So yeah, wouldn't be surprised to see one of the 2-port 13" options not being a thing pretty soon.
I wouldn't be surprised to see the two-port MBP hang around for a year or two, until there are M2/M2X revisions of the MBA and 14" MBP so that the previous generation can fill the budget slot for both, and then dropped entirely.

I would like to see a MacBook lineup like this:

13” / 15” MacBook Air (M1, M2, M3)
14” / 16” MacBook Pro (M1X, M2X, M3X)
 
I would like to see a MacBook lineup like this:

13” / 15” MacBook Air (M1, M2, M3)
14” / 16” MacBook Pro (M1X, M2X, M3X)
What, like concurrent releases, where the CPU model is the big differentiator, or like iPhones - in 2022 the 2021 MBP becomes the 'cheaper' option for that family, and is manufactured at the previous years spec still?

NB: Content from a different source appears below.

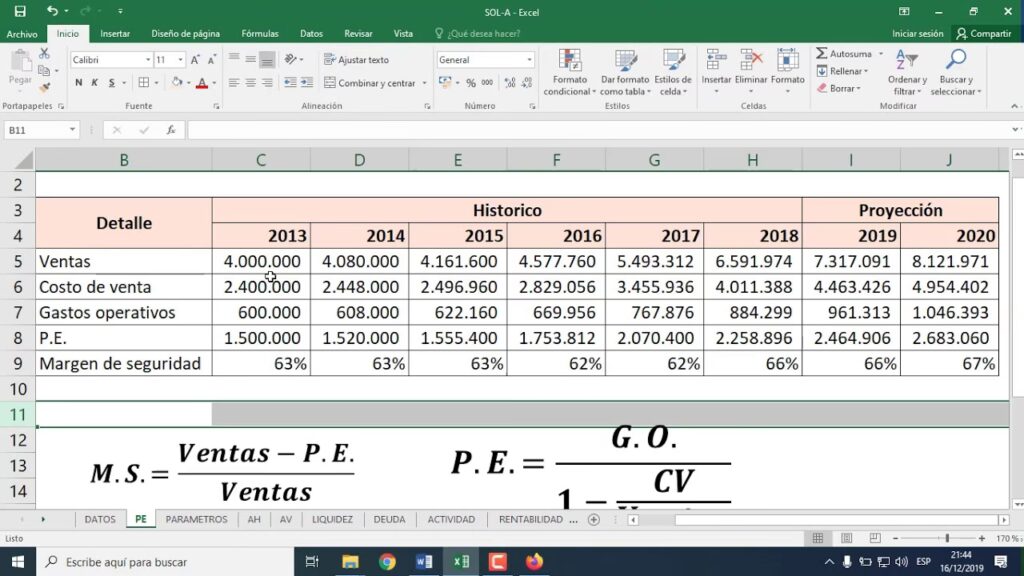
Task: Click the red font color swatch
Action: tap(201, 84)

I did mention offhand in another thread that if Apple adopted that approach (and was retroactive about it, and brought back a 2015-spec MBP but with arm CPU) they could keep their grubby mits of our TB3/USB4 ports and the whiners could buy the old model. I still hold a sliver of hope that the 2 vs 4 port and eth/no eth situation on the iMac might mean that the gimped MBP16 with HDMI and SD instead of TB3 is just a different config, and that there is a model with (ideally) say 6 TB3 ports coming too.

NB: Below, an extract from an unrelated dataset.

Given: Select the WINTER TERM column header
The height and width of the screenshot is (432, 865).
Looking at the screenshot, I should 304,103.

However I'm realistic enough to also understand thats quite unlikely.
 
What, like concurrent releases, where the CPU model is the big differentiator, or like iPhones - in 2022 the 2021 MBP becomes the 'cheaper' option for that family, and is manufactured at the previous years spec still?
I’d imagine both the Air and Pro lines would get updated every year. Both using the same generation of chip design. The difference between the air and pro would be: higher core counts, better multi-thread sustained performance, better GPU, XDR screens, more ports, more ram capacity, more storage capacity, more external displays.

If they were to put an older chip design in a Mac, I would prefer that to be called maybe a MacBook SE or something. So it’s the cheapest options using and older design. I could see the current MacBook Air design sort of filling that spot in a few years after they update the air to a newer design. Maybe they could sell it for $799 or something. Who knows.

IMO the biggest issue right now is how they have a 2-port and a 4-port version of the 13” MBP. It’s confusing to some people because the 2-port version is also less powerful (I know right now it’s not because of M1 but traditionally it’s the lesser of the 13” models). It’s not clear by the name. If they just got rid of that, and had two air’s instead I feel it would eliminate the confusion.